Aim of the task = Repeat the listing below in full, keeping every character as it is.

━━ Given data ━━

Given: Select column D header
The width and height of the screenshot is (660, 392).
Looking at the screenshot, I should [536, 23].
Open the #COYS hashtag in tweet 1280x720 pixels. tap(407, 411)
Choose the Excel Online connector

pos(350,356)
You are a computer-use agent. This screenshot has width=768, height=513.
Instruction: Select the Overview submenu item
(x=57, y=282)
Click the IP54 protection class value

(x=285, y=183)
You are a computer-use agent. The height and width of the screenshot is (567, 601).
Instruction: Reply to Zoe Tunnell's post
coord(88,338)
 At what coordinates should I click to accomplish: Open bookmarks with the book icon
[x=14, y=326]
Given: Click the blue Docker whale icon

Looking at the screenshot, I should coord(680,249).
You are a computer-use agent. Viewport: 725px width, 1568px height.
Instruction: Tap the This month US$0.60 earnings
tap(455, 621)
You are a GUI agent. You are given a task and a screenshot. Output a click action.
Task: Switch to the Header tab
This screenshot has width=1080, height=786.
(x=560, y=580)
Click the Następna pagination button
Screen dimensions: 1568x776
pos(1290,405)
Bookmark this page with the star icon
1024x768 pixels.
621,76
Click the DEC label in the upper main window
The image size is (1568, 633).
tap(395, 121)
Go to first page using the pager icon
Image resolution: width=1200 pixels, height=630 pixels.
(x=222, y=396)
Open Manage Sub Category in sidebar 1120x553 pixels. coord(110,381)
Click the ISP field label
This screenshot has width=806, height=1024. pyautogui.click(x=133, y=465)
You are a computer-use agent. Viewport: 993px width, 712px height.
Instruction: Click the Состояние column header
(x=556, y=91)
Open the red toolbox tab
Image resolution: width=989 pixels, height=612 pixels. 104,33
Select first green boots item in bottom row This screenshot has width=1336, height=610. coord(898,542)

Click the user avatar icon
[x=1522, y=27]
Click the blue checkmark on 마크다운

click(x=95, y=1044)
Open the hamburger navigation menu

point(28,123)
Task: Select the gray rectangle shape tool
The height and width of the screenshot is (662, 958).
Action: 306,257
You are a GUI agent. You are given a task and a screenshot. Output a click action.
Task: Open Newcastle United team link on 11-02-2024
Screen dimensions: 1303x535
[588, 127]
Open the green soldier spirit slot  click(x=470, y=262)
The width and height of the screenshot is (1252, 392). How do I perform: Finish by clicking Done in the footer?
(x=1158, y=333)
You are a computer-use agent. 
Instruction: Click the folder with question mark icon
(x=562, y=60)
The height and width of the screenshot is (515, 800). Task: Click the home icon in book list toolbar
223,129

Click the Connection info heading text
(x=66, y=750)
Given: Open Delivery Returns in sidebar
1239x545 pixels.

━━━

Finished exercise =
Given: Select column D header
The width and height of the screenshot is (660, 392).
Looking at the screenshot, I should [536, 23].
Open the #COYS hashtag in tweet 1280x720 pixels. tap(407, 411)
Choose the Excel Online connector

pos(350,356)
You are a computer-use agent. This screenshot has width=768, height=513.
Instruction: Select the Overview submenu item
(x=57, y=282)
Click the IP54 protection class value

(x=285, y=183)
You are a computer-use agent. The height and width of the screenshot is (567, 601).
Instruction: Reply to Zoe Tunnell's post
coord(88,338)
 At what coordinates should I click to accomplish: Open bookmarks with the book icon
[x=14, y=326]
Given: Click the blue Docker whale icon

Looking at the screenshot, I should coord(680,249).
You are a computer-use agent. Viewport: 725px width, 1568px height.
Instruction: Tap the This month US$0.60 earnings
tap(455, 621)
You are a GUI agent. You are given a task and a screenshot. Output a click action.
Task: Switch to the Header tab
This screenshot has width=1080, height=786.
(x=560, y=580)
Click the Następna pagination button
Screen dimensions: 1568x776
pos(1290,405)
Bookmark this page with the star icon
1024x768 pixels.
621,76
Click the DEC label in the upper main window
The image size is (1568, 633).
tap(395, 121)
Go to first page using the pager icon
Image resolution: width=1200 pixels, height=630 pixels.
(x=222, y=396)
Open Manage Sub Category in sidebar 1120x553 pixels. coord(110,381)
Click the ISP field label
This screenshot has width=806, height=1024. pyautogui.click(x=133, y=465)
You are a computer-use agent. Viewport: 993px width, 712px height.
Instruction: Click the Состояние column header
(x=556, y=91)
Open the red toolbox tab
Image resolution: width=989 pixels, height=612 pixels. 104,33
Select first green boots item in bottom row This screenshot has width=1336, height=610. coord(898,542)

Click the user avatar icon
[x=1522, y=27]
Click the blue checkmark on 마크다운

click(x=95, y=1044)
Open the hamburger navigation menu

point(28,123)
Task: Select the gray rectangle shape tool
The height and width of the screenshot is (662, 958).
Action: 306,257
You are a GUI agent. You are given a task and a screenshot. Output a click action.
Task: Open Newcastle United team link on 11-02-2024
Screen dimensions: 1303x535
[588, 127]
Open the green soldier spirit slot  click(x=470, y=262)
The width and height of the screenshot is (1252, 392). How do I perform: Finish by clicking Done in the footer?
(x=1158, y=333)
You are a computer-use agent. 
Instruction: Click the folder with question mark icon
(x=562, y=60)
The height and width of the screenshot is (515, 800). Task: Click the home icon in book list toolbar
223,129

Click the Connection info heading text
(x=66, y=750)
Given: Open Delivery Returns in sidebar
1239x545 pixels.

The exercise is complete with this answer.